■ What is being asked
Answer these questions using the text on robust statistics below.
(a) What heavy-tailed distribution does the text give as an alternative to Gaussian ones?
(b) In econometrics, what does a robust estimator concern?
(c) Which corruption models does the text associate with "distributionally robust" models?

■ Text passage
══════

(Outlier) robust statistics
November 25, 2014 — January 21, 2022
Terminology note: I mean robust statistics in the sense of Huber, which is, informally, outlier robustness.
There are also robust estimators in econometrics; then it means something about good behaviour under heteroskedastic and/or correlated error. Robust Bayes means something about inference that is robust to the choice of prior (which could overlap but is a rather different emphasis).
Outlier robustness is, as far as I can tell, more or less a frequentist project. Bayesian approaches seem to achieve robustness largely by choosing heavy-tailed priors or heavy-tailed noise distributions where they might have chosen light-tailed ones, e.g. Laplacian distributions instead of Gaussian ones. Such heavy-tailed distributions may have arbitrary prior parameters, but not more arbitrary than usual in Bayesian statistics and therefore do not attract so much need to wash away the guilt as frequentists seem to feel.
One can of course use heavy-tailed noise distributions in frequentist inference as well and that will buy a kind of robustness. That seems to be unpopular due to making frequentist inference as difficult as Bayesian inference.
1 Corruption models
- Random (mixture) corruption
- (Adversarial) total variation \(\epsilon\)-corruption.
- Wasserstein corruption models (does one usually assume adversarial here or random) as seen in “distributionally robust” models.

══════

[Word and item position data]
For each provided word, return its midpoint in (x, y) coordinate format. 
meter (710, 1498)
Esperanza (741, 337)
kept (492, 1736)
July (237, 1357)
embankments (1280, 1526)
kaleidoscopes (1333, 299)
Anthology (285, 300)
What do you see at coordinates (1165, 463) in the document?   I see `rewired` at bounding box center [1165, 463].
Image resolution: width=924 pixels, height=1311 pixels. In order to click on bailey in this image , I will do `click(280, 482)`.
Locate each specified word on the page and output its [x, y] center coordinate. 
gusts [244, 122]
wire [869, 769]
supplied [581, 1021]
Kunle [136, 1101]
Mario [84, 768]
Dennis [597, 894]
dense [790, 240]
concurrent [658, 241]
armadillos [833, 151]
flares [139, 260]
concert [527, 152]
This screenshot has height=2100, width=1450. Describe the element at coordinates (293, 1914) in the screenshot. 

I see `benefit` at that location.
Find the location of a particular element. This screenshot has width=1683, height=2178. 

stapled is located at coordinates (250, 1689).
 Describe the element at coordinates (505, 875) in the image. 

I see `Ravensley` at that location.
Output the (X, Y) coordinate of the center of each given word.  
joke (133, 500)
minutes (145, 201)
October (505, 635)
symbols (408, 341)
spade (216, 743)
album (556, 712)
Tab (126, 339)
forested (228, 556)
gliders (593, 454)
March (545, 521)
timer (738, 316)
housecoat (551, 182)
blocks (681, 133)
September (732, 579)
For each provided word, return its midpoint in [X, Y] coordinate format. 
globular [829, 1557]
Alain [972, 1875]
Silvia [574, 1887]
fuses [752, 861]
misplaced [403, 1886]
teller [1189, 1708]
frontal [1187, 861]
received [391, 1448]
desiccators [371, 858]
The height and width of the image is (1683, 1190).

══════

■ Completed task
(a) Laplacian distributions.
(b) Good behaviour under heteroskedastic and/or correlated error.
(c) Wasserstein corruption models.